**GOAL OF THE EXERCISE**:
Take each line of the records below that contains the string "agent" and copy it.

Saved data entries:
* * * * * * * * *

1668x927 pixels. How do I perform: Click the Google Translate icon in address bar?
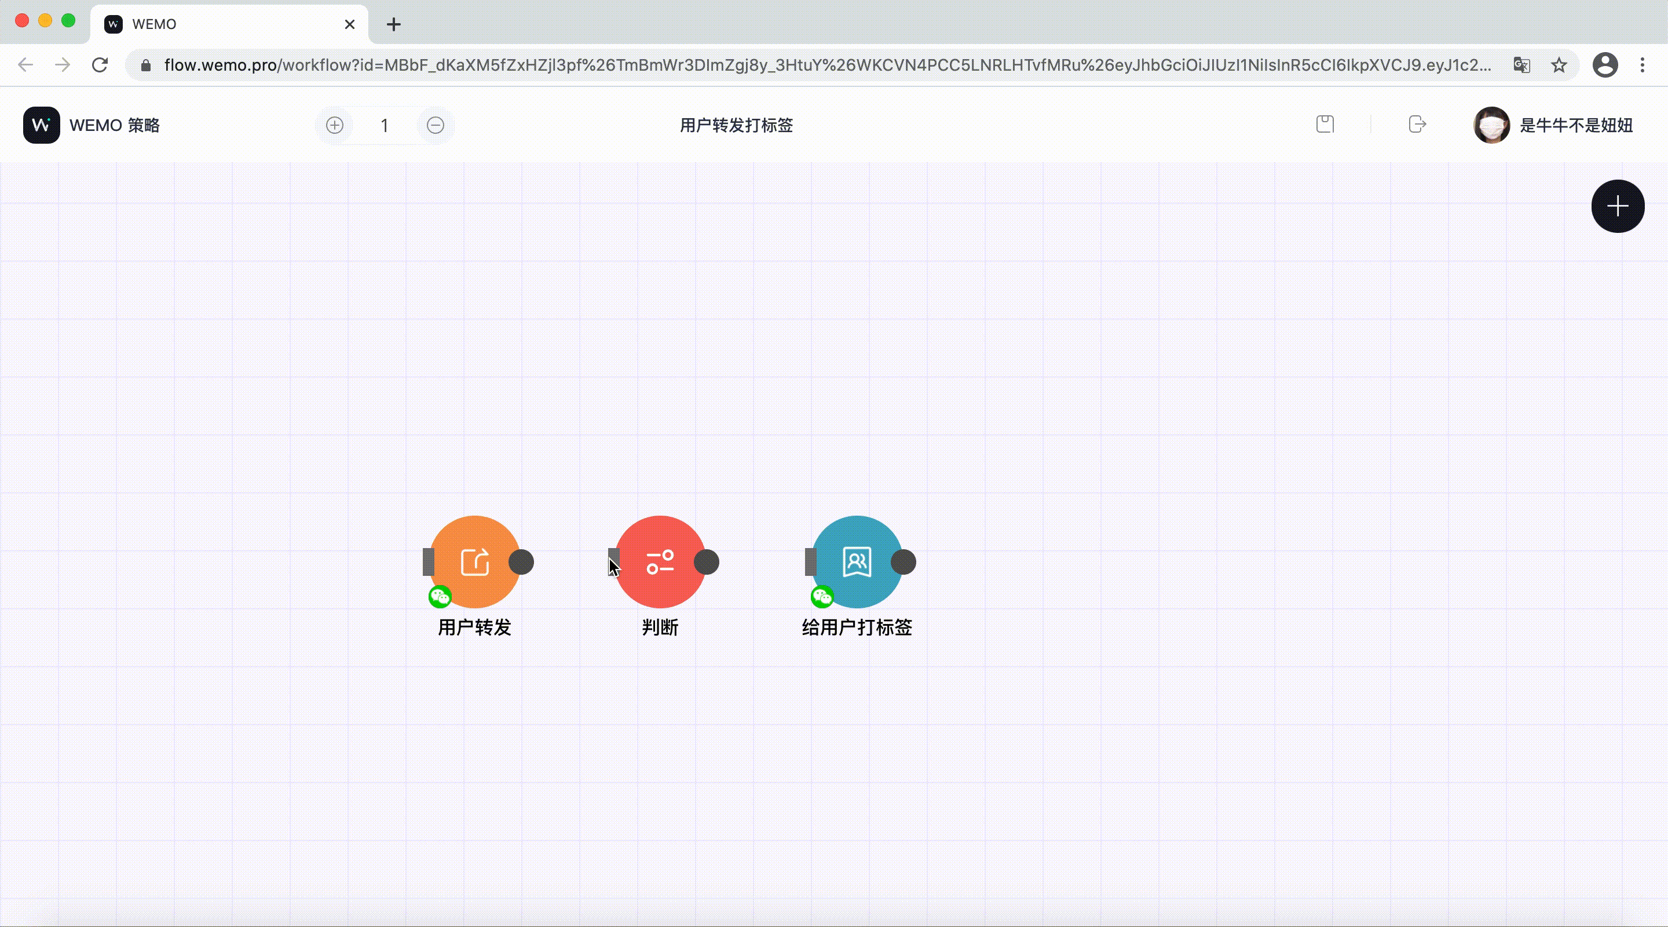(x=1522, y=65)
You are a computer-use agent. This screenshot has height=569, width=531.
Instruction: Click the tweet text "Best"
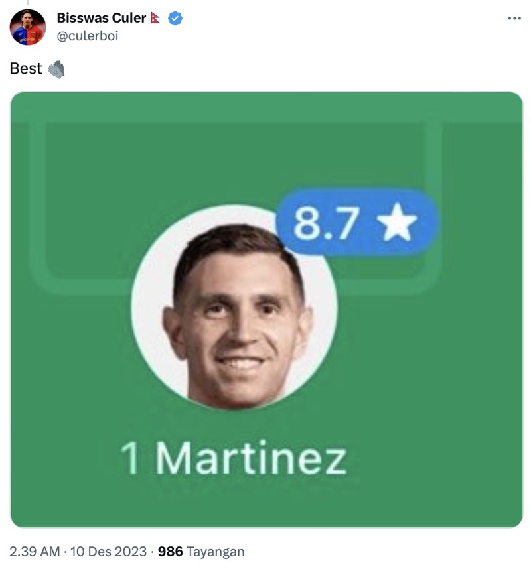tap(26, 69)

* * * * * * * * *

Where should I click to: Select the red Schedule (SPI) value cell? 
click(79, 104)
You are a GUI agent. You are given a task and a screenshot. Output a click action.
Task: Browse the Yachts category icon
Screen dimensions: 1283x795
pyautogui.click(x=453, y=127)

* * * * * * * * *

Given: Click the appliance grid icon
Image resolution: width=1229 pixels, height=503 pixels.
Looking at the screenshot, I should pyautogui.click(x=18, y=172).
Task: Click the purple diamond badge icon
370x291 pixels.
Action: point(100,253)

* * * * * * * * *

**RESPONSE TO THIS TASK**:
You are a computer-use agent. This screenshot has height=569, width=531.
You are a GUI agent. You are given a task and a screenshot. Output a click action.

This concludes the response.